Во вторник 4 июля 1978 года я ехал на своем «Жигулике» в сторону Невского проспекта. Было около шести часов вечера, и я слегка нервничал, поскольку сегодня должен был открывать двери клуб филофонистов (собирателей грампластинок). Эта обязанность каждый раз переходила к другому члену правления. Как назло, если очередь доходила до меня, то случалось что-нибудь такое, что заставляло опаздывать на 5-10 минут. Собирались мы по вторникам каждую неделю, и клуб, чуть ли не единственный на всю страну, являлся предметом нашей гордости. Все коллекционеры грампластинок в Союзе вынуждены были тайком собираться по подворотням, паркам и толкучкам, а мы, питерские, имели официально признанный клуб, попасть в члены которого было не так-то легко. Достаточно сказать, что для оформления туда требовались три фотографии: одна на анкету, другая на членский билет, а третья прямиком шла в Большой Дом на Литейном проспекте, где на каждого из нас было заведено специальное досье.

До открытия клуба оставалось около десяти минут, и я гнал, что было сил, как вдруг уже почти у самого Невского был вынужден резко затормозить. Впереди образовалась небольшая, но довольно плотная пробка из автомашин. На Невском явно происходило нечто экстраординарное. Со смешанным чувством досады и любопытства я подошел к собравшейся толпе. Рассмотреть, что делается впереди, было невозможно, зато хорошо просматривался мост через Мойку, по которому в сторону Садовой улицы шли какие-то люди. Одни что- то пели, другие несли транспаранты с надписями, рассмотреть которые я не смог.
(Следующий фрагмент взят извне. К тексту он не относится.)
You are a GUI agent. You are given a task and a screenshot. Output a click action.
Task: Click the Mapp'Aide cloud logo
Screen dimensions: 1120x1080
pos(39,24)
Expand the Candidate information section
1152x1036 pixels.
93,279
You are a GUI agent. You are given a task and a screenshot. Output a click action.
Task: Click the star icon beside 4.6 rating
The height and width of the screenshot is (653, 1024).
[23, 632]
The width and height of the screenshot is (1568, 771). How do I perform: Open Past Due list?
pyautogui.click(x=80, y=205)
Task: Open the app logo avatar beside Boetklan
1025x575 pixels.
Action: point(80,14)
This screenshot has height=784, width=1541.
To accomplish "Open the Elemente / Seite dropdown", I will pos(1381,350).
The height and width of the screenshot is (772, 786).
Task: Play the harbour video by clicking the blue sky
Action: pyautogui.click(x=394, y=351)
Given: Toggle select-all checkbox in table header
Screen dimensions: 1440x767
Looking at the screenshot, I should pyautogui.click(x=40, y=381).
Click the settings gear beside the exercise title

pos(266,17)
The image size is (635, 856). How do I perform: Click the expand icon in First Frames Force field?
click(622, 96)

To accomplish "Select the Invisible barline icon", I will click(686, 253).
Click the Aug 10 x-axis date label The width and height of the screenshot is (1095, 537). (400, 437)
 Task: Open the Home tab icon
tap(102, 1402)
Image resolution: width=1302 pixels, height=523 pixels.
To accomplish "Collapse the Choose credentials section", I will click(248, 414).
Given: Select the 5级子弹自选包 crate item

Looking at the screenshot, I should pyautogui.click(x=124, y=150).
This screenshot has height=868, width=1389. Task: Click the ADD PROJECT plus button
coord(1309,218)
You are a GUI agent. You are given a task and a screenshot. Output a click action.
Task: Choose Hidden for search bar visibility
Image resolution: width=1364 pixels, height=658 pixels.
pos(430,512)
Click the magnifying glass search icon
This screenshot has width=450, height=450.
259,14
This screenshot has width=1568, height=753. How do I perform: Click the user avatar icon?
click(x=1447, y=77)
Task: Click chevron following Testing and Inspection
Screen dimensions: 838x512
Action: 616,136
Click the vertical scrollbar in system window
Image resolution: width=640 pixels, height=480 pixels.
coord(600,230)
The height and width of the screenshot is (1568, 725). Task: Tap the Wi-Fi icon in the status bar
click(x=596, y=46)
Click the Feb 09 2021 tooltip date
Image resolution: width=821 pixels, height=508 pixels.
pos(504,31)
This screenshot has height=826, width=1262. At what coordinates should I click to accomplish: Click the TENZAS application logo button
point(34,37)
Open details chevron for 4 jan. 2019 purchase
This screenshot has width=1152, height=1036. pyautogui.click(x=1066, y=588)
Я стал расспрашивать, но никто ничего толком не понимал. Ясно было одно: происходила стихийная демонстрация. До этого я слышал о листовках, время от времени разбрасываемых по станциям метрополитена, о поджоге большого транспаранта, посвященного 100-летию со дня рождения Владимира Ильича, о не вполне цензурном слове, выбитом на его памятнике у Финляндского вокзала, и о многом другом, а теперь видел, наконец, и демонстрацию. Но по какому поводу?

Демонстрация оказалась весьма многочисленной. Было ясно, что головная часть колонны уже прошла, народ все шел и шел, в основном, молодые парни и девушки. Некоторые держали в руках гитары и распевали во все горло знакомые мне «попсовые» мелодии и песни...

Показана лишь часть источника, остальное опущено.